THE PROBLEM: Return every record exactly as it appears. Leave nothing out.

DATA RECORDS:

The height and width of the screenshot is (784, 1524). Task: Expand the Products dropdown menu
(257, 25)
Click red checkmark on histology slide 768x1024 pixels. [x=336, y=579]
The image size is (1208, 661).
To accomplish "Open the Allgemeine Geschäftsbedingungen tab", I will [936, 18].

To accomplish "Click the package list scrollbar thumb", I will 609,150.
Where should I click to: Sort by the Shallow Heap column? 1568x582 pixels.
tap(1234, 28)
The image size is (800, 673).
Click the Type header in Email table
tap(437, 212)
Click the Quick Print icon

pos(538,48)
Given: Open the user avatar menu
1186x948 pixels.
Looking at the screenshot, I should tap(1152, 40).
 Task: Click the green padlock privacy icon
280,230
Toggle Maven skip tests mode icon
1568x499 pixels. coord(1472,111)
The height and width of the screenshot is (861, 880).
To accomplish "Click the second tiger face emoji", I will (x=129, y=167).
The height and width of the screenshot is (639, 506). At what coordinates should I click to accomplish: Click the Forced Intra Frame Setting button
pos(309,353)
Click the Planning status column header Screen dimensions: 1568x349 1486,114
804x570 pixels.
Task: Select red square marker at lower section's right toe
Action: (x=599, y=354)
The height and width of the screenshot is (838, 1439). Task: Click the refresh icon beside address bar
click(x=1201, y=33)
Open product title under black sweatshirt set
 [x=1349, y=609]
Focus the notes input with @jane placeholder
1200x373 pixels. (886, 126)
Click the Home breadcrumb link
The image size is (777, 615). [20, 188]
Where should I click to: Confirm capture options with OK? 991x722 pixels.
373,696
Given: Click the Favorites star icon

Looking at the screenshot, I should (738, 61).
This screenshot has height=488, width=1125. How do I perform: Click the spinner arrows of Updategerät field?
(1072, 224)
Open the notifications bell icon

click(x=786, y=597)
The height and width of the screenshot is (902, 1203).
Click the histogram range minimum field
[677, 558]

YOUR SOLUTION:
The height and width of the screenshot is (784, 1524). Task: Expand the Products dropdown menu
(257, 25)
Click red checkmark on histology slide 768x1024 pixels. [x=336, y=579]
The image size is (1208, 661).
To accomplish "Open the Allgemeine Geschäftsbedingungen tab", I will [936, 18].

To accomplish "Click the package list scrollbar thumb", I will 609,150.
Where should I click to: Sort by the Shallow Heap column? 1568x582 pixels.
tap(1234, 28)
The image size is (800, 673).
Click the Type header in Email table
tap(437, 212)
Click the Quick Print icon

pos(538,48)
Given: Open the user avatar menu
1186x948 pixels.
Looking at the screenshot, I should tap(1152, 40).
 Task: Click the green padlock privacy icon
280,230
Toggle Maven skip tests mode icon
1568x499 pixels. coord(1472,111)
The height and width of the screenshot is (861, 880).
To accomplish "Click the second tiger face emoji", I will (x=129, y=167).
The height and width of the screenshot is (639, 506). At what coordinates should I click to accomplish: Click the Forced Intra Frame Setting button
pos(309,353)
Click the Planning status column header Screen dimensions: 1568x349 1486,114
804x570 pixels.
Task: Select red square marker at lower section's right toe
Action: (x=599, y=354)
The height and width of the screenshot is (838, 1439). Task: Click the refresh icon beside address bar
click(x=1201, y=33)
Open product title under black sweatshirt set
 [x=1349, y=609]
Focus the notes input with @jane placeholder
1200x373 pixels. (886, 126)
Click the Home breadcrumb link
The image size is (777, 615). [20, 188]
Where should I click to: Confirm capture options with OK? 991x722 pixels.
373,696
Given: Click the Favorites star icon

Looking at the screenshot, I should (738, 61).
This screenshot has height=488, width=1125. How do I perform: Click the spinner arrows of Updategerät field?
(1072, 224)
Open the notifications bell icon

click(x=786, y=597)
The height and width of the screenshot is (902, 1203).
Click the histogram range minimum field
[677, 558]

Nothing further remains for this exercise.